In de schriftelijke overleggen is nader stilgestaan bij de personen met een publieke taak in het kader van orde en veiligheid. Onze fracties constateren naar tevredenheid dat bij eerdergenoemde beroepsgroepen de vereiste is dat sprake moet zijn van een taakuitoefening in het kader van de handhaving van orde en veiligheid en dat die op eenzelfde wijze beoogt begrenzend te werken. Ook hier is de gedachte dat het taakstrafverbod toepasselijk is bij geweld tegen personen die een operationele taak uitvoeren. De omstandigheid dat een operationele taak wordt uitgevoerd in het kader van de orde of veiligheid brengt ook hier immers een bijzondere gevaarzetting met zich mee en maakt de personen in kwestie kwetsbaar voor geweld.

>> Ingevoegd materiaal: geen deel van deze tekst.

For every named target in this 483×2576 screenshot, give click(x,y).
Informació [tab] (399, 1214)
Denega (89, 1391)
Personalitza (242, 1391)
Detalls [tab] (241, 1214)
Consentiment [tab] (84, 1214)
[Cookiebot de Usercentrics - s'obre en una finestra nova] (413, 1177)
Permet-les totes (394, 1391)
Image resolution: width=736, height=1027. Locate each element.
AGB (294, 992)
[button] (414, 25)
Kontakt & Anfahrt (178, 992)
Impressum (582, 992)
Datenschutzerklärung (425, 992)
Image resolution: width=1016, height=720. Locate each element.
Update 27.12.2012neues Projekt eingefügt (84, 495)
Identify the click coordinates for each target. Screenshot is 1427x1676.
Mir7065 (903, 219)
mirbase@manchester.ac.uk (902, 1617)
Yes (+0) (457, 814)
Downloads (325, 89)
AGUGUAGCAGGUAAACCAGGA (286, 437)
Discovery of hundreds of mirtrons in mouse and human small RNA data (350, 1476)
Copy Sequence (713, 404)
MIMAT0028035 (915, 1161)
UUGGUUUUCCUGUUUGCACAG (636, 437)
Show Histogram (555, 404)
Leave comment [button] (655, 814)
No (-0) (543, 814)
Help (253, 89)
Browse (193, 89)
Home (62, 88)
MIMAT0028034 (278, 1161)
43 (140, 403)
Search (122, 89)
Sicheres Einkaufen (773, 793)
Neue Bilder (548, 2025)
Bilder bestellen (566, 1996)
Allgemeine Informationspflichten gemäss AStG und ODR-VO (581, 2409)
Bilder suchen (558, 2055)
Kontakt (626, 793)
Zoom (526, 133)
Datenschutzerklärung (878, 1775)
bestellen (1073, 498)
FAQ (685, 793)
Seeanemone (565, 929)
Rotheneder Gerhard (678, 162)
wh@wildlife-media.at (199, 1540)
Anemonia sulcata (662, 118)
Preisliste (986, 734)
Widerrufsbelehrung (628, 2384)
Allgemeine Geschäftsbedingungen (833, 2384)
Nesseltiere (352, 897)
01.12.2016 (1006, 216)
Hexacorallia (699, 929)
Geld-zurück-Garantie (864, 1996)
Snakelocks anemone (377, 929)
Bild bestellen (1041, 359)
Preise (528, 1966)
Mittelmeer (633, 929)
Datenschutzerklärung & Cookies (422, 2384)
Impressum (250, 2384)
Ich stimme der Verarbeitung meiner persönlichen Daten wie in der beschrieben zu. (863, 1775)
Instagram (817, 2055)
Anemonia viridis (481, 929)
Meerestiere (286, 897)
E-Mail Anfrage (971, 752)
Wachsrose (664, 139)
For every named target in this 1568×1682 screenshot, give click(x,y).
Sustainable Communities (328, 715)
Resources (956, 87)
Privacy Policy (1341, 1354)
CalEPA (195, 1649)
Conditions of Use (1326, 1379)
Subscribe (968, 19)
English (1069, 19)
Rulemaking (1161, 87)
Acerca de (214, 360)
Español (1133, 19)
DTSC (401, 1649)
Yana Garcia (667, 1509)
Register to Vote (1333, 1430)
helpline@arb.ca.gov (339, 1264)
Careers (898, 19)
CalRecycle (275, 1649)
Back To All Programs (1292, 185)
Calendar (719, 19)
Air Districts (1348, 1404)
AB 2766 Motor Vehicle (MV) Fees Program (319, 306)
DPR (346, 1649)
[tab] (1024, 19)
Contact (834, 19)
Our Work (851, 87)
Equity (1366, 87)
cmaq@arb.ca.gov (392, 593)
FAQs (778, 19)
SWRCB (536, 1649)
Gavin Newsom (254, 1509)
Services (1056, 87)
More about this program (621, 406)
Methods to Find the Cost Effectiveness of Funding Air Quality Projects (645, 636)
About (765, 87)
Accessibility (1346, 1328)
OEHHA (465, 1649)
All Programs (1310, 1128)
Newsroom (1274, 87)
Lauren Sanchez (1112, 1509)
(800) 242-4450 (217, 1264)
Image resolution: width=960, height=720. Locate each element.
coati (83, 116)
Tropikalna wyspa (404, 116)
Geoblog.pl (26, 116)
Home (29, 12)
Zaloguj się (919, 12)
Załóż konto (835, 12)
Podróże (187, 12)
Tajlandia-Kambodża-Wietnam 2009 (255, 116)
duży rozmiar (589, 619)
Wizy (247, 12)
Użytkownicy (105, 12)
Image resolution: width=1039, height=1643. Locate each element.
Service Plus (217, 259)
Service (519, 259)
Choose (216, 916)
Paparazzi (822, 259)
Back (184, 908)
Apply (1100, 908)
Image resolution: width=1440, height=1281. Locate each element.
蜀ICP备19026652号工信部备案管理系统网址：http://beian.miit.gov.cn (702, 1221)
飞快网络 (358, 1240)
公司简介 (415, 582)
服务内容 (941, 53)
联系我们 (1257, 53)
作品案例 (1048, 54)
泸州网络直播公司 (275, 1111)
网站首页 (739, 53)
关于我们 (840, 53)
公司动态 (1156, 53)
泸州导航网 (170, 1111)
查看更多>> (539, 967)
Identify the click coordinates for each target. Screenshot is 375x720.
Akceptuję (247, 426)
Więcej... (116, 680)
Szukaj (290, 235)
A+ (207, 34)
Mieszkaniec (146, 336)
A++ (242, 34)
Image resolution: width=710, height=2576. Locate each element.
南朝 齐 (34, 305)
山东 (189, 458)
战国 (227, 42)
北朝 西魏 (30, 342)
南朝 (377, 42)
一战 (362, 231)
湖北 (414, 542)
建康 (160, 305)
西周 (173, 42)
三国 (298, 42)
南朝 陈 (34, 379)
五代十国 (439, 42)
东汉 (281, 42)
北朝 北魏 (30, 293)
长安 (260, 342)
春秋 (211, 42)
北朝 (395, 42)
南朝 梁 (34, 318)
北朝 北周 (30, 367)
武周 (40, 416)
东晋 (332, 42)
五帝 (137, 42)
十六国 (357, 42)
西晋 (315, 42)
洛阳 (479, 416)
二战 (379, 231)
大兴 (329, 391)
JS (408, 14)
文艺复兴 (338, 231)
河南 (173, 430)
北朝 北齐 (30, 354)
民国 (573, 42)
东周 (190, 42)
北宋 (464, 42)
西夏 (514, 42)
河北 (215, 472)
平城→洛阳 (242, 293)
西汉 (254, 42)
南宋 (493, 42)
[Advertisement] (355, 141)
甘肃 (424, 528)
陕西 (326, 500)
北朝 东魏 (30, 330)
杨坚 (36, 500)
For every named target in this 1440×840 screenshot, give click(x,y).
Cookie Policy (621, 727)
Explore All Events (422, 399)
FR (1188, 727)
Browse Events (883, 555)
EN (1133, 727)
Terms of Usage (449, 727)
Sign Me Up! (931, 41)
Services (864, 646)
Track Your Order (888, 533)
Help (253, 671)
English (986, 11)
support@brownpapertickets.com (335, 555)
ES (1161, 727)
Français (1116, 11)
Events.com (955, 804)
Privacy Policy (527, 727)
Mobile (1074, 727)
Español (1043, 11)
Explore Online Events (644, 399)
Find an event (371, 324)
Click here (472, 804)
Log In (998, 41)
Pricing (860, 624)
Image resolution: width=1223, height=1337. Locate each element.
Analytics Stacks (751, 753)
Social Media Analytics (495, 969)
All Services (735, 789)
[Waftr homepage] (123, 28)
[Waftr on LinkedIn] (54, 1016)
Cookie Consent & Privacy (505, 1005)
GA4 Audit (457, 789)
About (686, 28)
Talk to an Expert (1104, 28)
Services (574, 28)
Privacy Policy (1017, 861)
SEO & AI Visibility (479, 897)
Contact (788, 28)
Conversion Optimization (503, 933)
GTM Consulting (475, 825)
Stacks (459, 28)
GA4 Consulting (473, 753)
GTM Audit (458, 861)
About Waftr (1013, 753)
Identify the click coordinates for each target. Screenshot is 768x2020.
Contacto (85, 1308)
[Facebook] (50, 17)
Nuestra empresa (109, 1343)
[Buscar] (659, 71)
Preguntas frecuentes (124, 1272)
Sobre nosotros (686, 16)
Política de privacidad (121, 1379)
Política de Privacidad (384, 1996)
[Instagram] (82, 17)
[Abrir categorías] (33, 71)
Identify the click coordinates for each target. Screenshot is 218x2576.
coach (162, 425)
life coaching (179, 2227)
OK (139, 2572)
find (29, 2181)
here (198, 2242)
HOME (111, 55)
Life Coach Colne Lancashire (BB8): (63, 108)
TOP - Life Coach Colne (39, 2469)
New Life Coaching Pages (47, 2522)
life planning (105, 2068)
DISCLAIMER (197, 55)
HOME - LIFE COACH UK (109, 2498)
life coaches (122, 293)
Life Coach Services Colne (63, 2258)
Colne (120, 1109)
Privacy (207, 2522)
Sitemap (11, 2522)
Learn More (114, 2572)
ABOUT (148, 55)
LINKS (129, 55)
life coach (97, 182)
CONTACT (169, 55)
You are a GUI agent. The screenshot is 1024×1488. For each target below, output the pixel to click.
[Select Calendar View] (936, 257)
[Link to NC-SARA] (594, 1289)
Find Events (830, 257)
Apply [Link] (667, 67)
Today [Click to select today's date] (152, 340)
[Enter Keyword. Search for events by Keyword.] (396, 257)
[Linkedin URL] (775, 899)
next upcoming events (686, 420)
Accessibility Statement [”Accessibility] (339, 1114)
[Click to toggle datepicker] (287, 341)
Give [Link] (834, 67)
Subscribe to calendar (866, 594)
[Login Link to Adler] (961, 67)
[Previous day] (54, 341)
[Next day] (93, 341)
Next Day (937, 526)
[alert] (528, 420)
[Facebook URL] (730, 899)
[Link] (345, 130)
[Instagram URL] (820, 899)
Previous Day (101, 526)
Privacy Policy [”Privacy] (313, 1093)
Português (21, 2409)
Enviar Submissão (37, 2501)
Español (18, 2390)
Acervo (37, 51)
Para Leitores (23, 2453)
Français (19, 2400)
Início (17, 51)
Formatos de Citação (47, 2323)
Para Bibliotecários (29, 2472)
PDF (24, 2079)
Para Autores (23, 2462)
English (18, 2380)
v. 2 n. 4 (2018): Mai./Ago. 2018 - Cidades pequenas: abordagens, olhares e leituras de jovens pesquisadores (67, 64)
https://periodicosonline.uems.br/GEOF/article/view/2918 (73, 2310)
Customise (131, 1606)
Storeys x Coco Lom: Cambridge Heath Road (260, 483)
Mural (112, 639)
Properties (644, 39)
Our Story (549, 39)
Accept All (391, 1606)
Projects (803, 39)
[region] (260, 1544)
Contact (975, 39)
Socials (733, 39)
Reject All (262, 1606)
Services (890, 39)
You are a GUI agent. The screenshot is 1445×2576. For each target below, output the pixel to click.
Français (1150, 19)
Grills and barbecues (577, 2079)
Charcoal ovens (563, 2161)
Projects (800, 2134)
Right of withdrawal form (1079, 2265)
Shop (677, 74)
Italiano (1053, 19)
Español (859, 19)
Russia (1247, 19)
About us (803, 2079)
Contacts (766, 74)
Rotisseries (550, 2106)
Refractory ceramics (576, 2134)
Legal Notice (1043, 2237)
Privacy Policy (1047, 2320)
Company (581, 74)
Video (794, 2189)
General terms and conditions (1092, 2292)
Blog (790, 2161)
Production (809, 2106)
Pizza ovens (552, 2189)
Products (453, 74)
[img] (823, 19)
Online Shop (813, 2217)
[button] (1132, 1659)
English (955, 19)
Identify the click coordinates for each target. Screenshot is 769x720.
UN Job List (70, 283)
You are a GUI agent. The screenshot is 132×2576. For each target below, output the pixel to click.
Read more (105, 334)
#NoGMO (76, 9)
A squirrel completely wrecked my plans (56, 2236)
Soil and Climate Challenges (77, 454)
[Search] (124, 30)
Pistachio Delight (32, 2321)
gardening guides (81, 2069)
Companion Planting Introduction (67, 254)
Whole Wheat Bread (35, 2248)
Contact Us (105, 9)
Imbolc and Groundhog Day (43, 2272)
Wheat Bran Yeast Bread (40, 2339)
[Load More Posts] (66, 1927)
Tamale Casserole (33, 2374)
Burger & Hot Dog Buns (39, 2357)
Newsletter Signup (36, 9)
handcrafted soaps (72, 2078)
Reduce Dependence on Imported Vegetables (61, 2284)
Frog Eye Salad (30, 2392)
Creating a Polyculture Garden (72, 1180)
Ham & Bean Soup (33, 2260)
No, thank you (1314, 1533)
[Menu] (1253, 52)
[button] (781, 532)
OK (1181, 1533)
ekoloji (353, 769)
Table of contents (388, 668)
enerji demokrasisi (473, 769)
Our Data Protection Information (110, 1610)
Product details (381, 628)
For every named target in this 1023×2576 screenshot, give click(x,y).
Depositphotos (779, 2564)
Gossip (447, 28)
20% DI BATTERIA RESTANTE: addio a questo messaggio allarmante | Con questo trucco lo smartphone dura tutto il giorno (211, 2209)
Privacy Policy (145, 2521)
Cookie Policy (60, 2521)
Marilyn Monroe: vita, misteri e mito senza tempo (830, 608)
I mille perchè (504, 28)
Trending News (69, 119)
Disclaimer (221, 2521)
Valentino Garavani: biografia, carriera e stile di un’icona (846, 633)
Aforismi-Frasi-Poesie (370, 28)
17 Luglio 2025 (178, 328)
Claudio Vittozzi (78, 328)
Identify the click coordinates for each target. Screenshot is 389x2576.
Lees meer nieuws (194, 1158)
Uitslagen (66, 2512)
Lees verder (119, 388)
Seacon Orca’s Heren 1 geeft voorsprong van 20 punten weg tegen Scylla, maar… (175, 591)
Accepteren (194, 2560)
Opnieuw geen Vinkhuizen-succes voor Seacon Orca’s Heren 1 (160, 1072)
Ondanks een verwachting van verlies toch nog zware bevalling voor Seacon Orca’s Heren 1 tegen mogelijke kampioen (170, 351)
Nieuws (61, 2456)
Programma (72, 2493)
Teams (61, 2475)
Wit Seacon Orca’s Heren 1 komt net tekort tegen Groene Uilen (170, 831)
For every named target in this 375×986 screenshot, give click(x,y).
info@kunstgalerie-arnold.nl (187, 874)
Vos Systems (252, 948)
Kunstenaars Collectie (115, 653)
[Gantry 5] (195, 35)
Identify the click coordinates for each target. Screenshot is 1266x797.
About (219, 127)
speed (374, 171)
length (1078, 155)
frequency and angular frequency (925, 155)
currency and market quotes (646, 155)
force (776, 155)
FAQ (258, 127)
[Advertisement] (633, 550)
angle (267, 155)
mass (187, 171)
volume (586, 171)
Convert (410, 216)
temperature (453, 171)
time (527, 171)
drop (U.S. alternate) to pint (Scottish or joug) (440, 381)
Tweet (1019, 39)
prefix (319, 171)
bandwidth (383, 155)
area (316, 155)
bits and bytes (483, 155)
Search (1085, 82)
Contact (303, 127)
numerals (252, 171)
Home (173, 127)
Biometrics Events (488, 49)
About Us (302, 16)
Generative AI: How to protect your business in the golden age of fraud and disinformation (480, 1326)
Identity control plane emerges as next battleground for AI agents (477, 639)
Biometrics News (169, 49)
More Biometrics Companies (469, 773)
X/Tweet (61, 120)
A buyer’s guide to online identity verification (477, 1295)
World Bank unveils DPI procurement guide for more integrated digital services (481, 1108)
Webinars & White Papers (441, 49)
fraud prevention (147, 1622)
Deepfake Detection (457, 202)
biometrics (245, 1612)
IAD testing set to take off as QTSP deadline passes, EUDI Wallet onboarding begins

Bij de reikwijdte van het wetsvoorstel gaat het om de aanduiding van enkele misdrijven en deelnemingsvormen die onder de werking van het taakstrafverbod komen te vallen. Daarnaast wordt de reikwijdte bepaald door de beroepsgroepen zoals eerder genoemd, die vallen onder de uitbreiding van het taakstrafverbod. Het voorstel sluit de mogelijkheid tot het opleggen van een kale taakstraf uit bij geweld begaan tegen de groep die de publieke taak uitoefent, zoals net al aangegeven. De opsomming van de beroepsgroepen is niet echt limitatief. Ik sluit mij aan bij een aantal vragen die gesteld zijn. Kan de minister daarop ingaan?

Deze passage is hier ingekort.